Tuesday, July 17, 2012

Picking Apart "My Little Pony: Friendship is Magic", Season 2 Episode 3

Lesson Zero
When you hear of a new season for a television series, what's the first thing that comes to mind?  That's right.  Change.  Now even though the previous two episodes were technically the start of Season 2, this episode has what I call an official transition between the two seasons due to what happens at the very end.
And by transition, I don't just mean the slighty modified intro, though it too marks the beginning of TV season differences.  New season, slightly different intro, ya know?  But I'm talking about what happens at the end of this episode, so I'm gonna discuss my way to it.
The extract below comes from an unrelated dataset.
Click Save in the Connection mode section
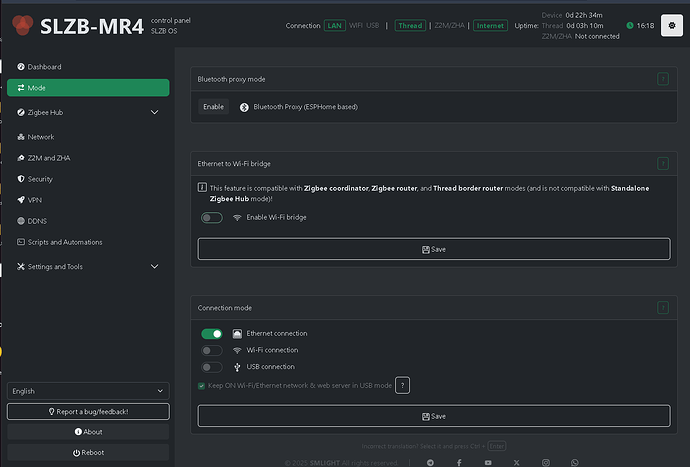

We start with Twilight Sparkle being like Rabbit from Winnie the Pooh, always organized and armed with a checklist, or least Rabbit as seen in the episode "Party Poohper" from the Winnie the Pooh Playtime series.  But then something different happens that is supposed to catch our eye.
Twilight had ordered a dozen cupcakes for a picnic planned with her friends, except that Mrs. Cake ended up with one extra.  She notices the frosting is a bit out of place and tries to re-sort it so that each of the thirteen cupcakes have the exact same amount of frosting.
Well, that didn't turn out so well.  Either that or thirteen really is a superstitious number, but I doubt it.  Anyways, the whole point of Twilight doing a frosting rearrangement is meant to be an ominous foreshadowing of signs in this episode.  That is to say, signs of Twilight's descent into insanity.
And then it picks up the pace when Spike mentions he might not be able to write a letter to Princess Celestia for the week. Wait, before we get into this...  Did he just say that these friendship lesson letters come every week?  Now does that mean I'm supposed to believe that with each and every event so far has been happening weekly?  More specifically, a letter is sent every Tuesday?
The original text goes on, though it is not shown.